On 6/19/2014 11:53 AM, Douglas Thain wrote:
Howdy -

We have been using partitionable slots to run multi-core jobs for the
last few months.  We are set up to have a single partitionable slot
and no static slots, divided by CPU.   Our users are submitting a mix
of jobs, using request_cpus to select the size of slot desired.

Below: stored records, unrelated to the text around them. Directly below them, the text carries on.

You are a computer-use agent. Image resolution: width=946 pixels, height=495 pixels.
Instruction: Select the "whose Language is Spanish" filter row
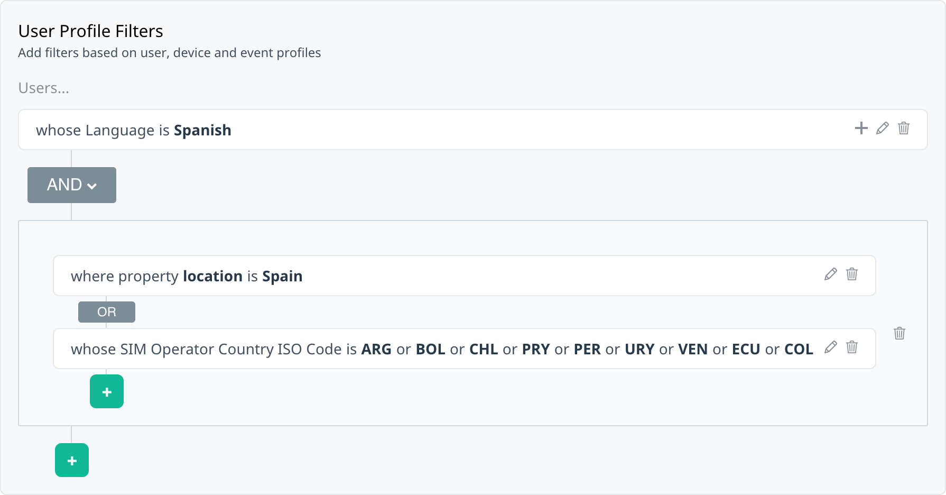423,130
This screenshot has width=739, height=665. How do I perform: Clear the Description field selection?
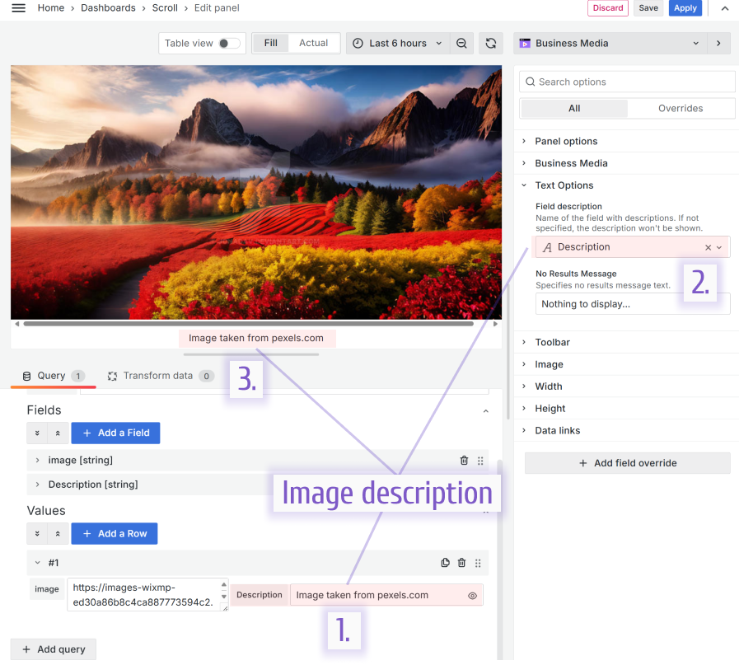[x=708, y=247]
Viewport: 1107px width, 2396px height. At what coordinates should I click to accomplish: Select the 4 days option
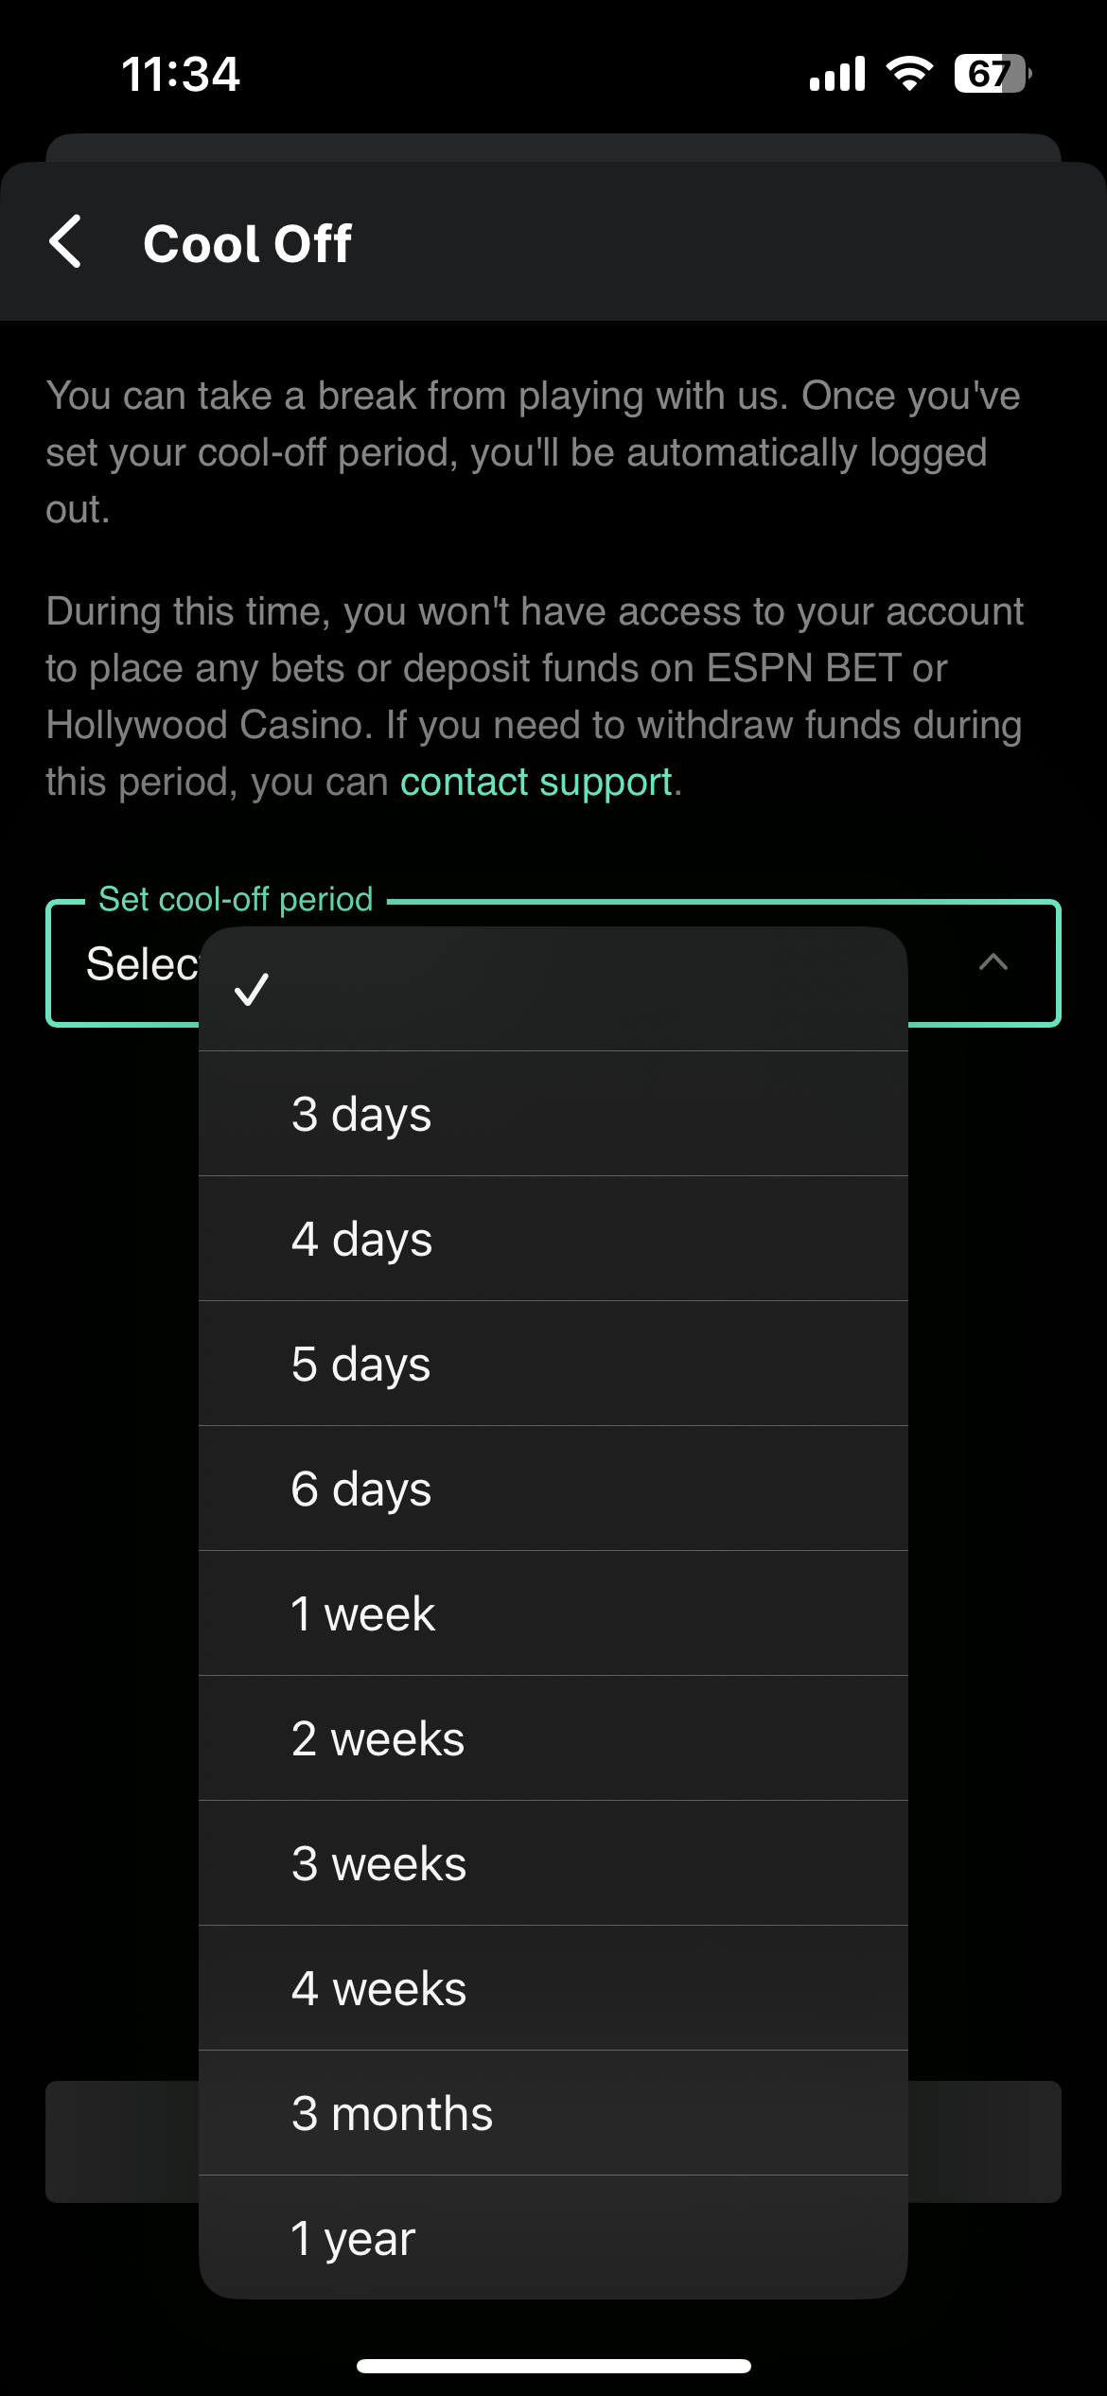553,1239
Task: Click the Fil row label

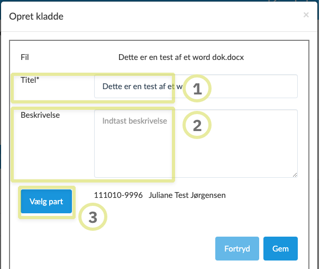Action: [24, 57]
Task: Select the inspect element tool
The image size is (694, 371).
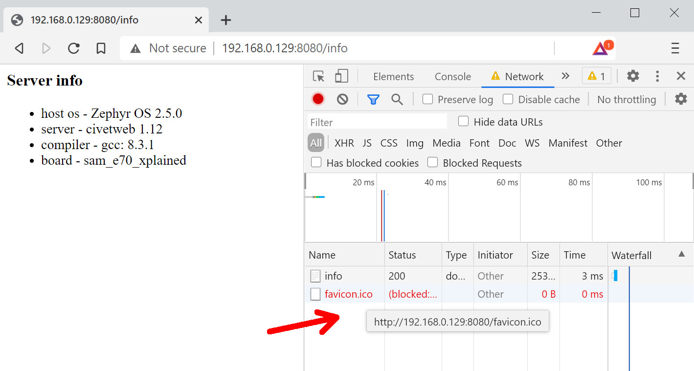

When initially turned on, it works.  Slots get created for the exact
size of each job, so that, for example, a two-core job is matched to a
two-core slot.  However, after a while, jobs begin to be matched in
slots that are too big.  For example, we see lots of one-cpu jobs
running on 4-cpu slots.

How do we fix this so that jobs only run in slots of the appropriate size?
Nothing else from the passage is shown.